A further feature of the present invention is a mechanism for negotiation between the server and the terminal such that the terminal may receive a subset of media streams from the file based on capabilities of the terminal. The server may then selectively transfer portions of the original file, thus maximizing bandwidth utilization and minimizing storage requirements on the terminal device. When transferring only portions of the file, the server may adjust the content to ensure the reconstructed file is a valid multimedia file of the original file format.

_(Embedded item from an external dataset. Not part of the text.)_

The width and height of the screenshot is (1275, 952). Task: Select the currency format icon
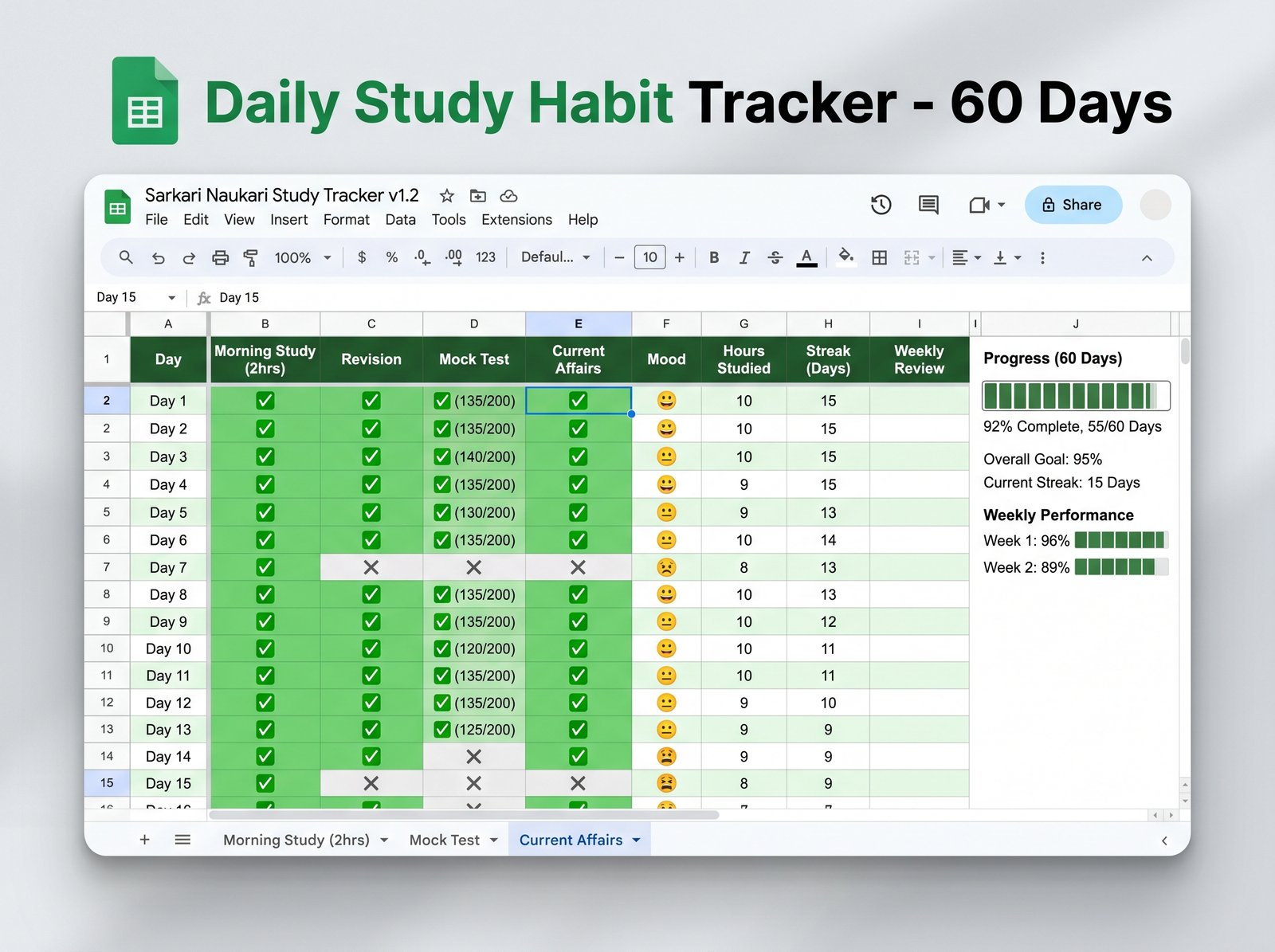point(362,257)
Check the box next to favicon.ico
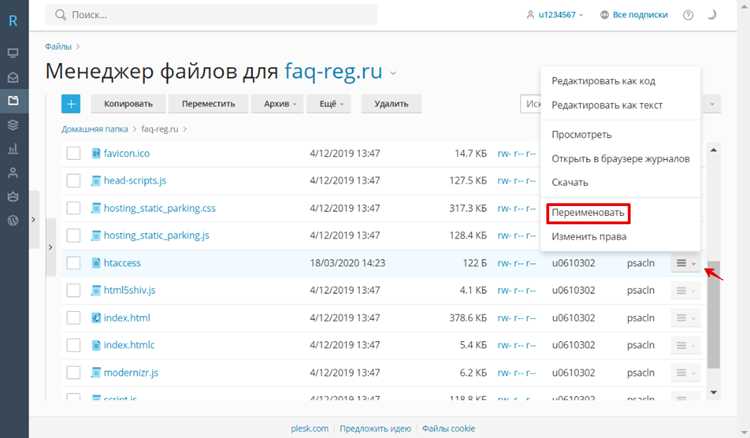 [73, 153]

A still further feature of the present invention is to provide a method for the terminal device to construct a valid multimedia file with no knowledge of the original file format.[0008]
To this end, in an embodiment of the present invention, a method for guaranteed delivery of multimedia content to a user device is provided. The method has the steps of: generating a request by the user device for multimedia content to be downloaded from an application, the request including information about capabilities of the user device; generating a response containing location information for a download module where the request by the user device for multimedia content resides; and initiating a download session with a download module wherein the download module delivers the requested multimedia content to the user device for playback as a local file in a form that matches the capabilities of the user device.[0009]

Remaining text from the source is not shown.